Friday, November 19, 2010

How I Know God has a Sense of Humor

We always hear about God having a sense of humor. I mean have you seen a turkey...or an ostrich...a baboon? But I have proof that is a bit closer to home. Me and my husband. Only an innate sense of humor would have ever put us together. We could not be more opposite. I am convinced that when people get bored up in heaven God says, “Wait! Look! Look right down there. In Louisiana. No not there-- right next to Texas.” And then He flips on the movie projector of our life.

First of all, all you have to do is look at us, and you will get your first clue. I am short, very short, and on top of that I have short legs even for my height. Michael is tall. Almost a foot taller than me, and he has long legs. Like runner's legs. Not me. I have walk really slow legs. When we walk together, if he is walking at normal speed I have to just about jog to keep up. That came in very handy when I was working retail, since I often had to hustle, and I was already in practice.

Next, look at our work space.
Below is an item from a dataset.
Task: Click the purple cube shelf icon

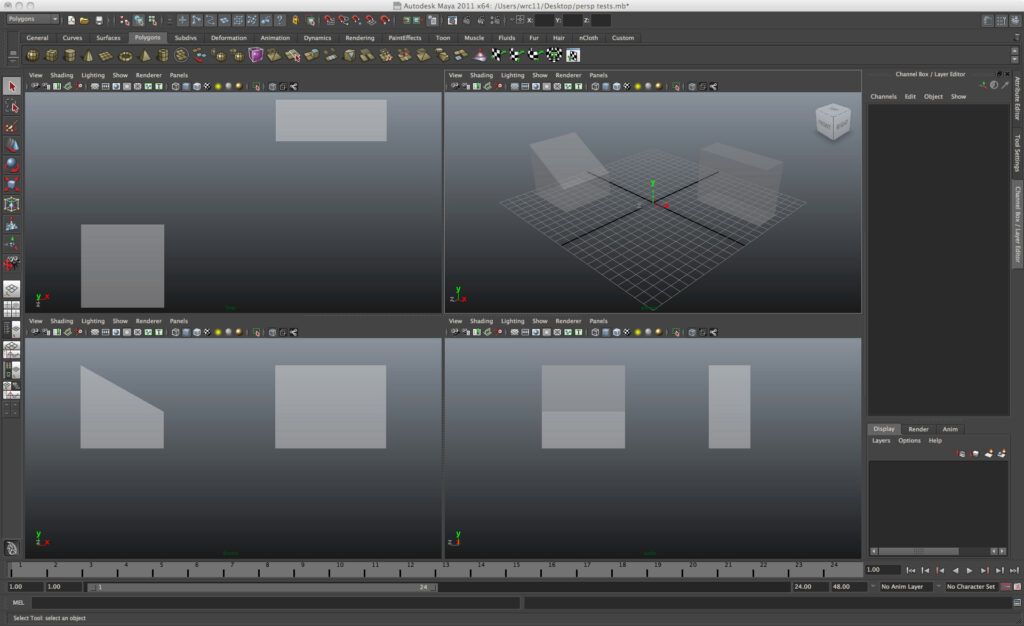Action: coord(257,56)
Michael is a pile-er. He has stacks of what I am convinced is trash EVERYWHERE, and it is all askew. Folders, papers, post-its. They cover every square inch of his desk. My desk? Clear. If I have several things to do, they are in one stack with the most pressing at the top of the pile. That way I can work my way down. Need a pen? I can show you right where it is, but I won't need to because you will be able to see it all on your own. My bulletin board? It consists of only clear tacks with 3x5 cards placed straight down and across—evenly spaced. Oh, that 3x5 card is messed up? Don't put it back. I will rewrite a new one. In the same color ink as the others.

Closets? His: just hang the clothes on the pole. As long as they are not on the floor—we're good. Mine: Pants on one rod, separated by type and color. Shirts? Organized by color according to the spectrum of the rainbow, within each color the shirts are then separated by sleeve length.
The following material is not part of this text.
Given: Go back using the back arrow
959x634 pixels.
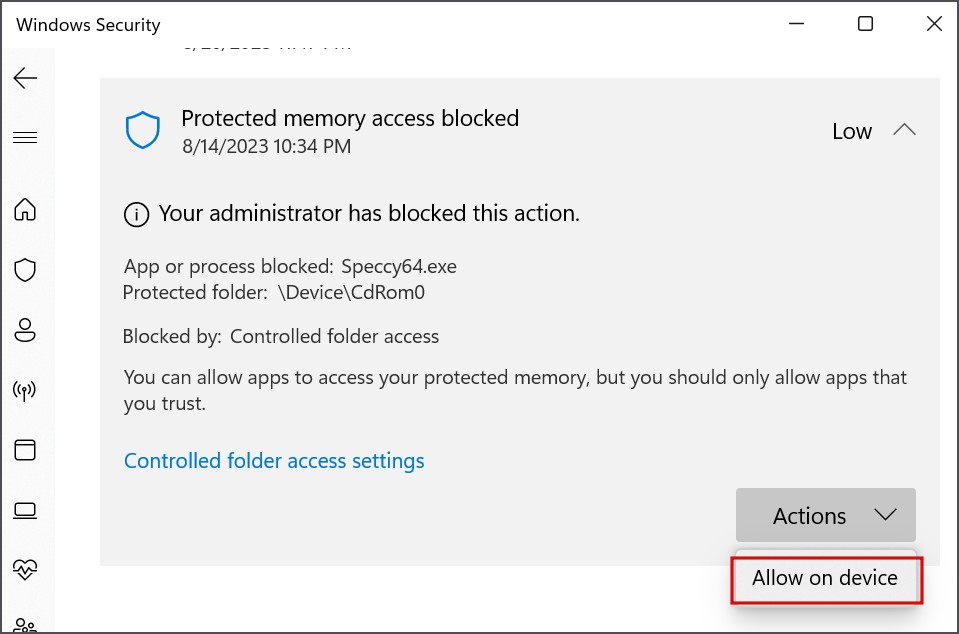Looking at the screenshot, I should pos(25,78).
Housecleaning? Me? I start at the top and work my way down to the floor and out of the room. I get corners, behind objects: I lift the cook top to get underneath. Him: (looking at stove) “That comes up?!”

Vehicles? Mine: Don't leave anything in it. Other than a bag of recyclable bags in the back. His? Need a place to sit? “Just toss all those papers in the backseat. I'll get them when I sell the car.”

You get the idea. This makes for some interesting “conversations” at our house, especially if someone is coming over.

I spent the first 10 years of our marriage going behind him to apologize. “No really, he didn't mean that the way it sounded.” I mean, the man has NO tact. None. On top of that I seem to be super aware of other people's perceptions, so I am always trying to fix things. I finally just gave up because, well, did I mention he has long legs? He can cover a lot more ground than I can, and it's just tiring.

But, in spite of all these differences (I could go on, but the internet is only so big), I love him, and he loves me—even though my pickiness drives him up a wall. That's ok, though, that's why he has a job. God must have a sense of humor because if He didn't He would have never put us together, and he certainly wouldn't have known how much of a sense of humor to give us, so that we could put up with each other without involving bloodletting in some shape or form.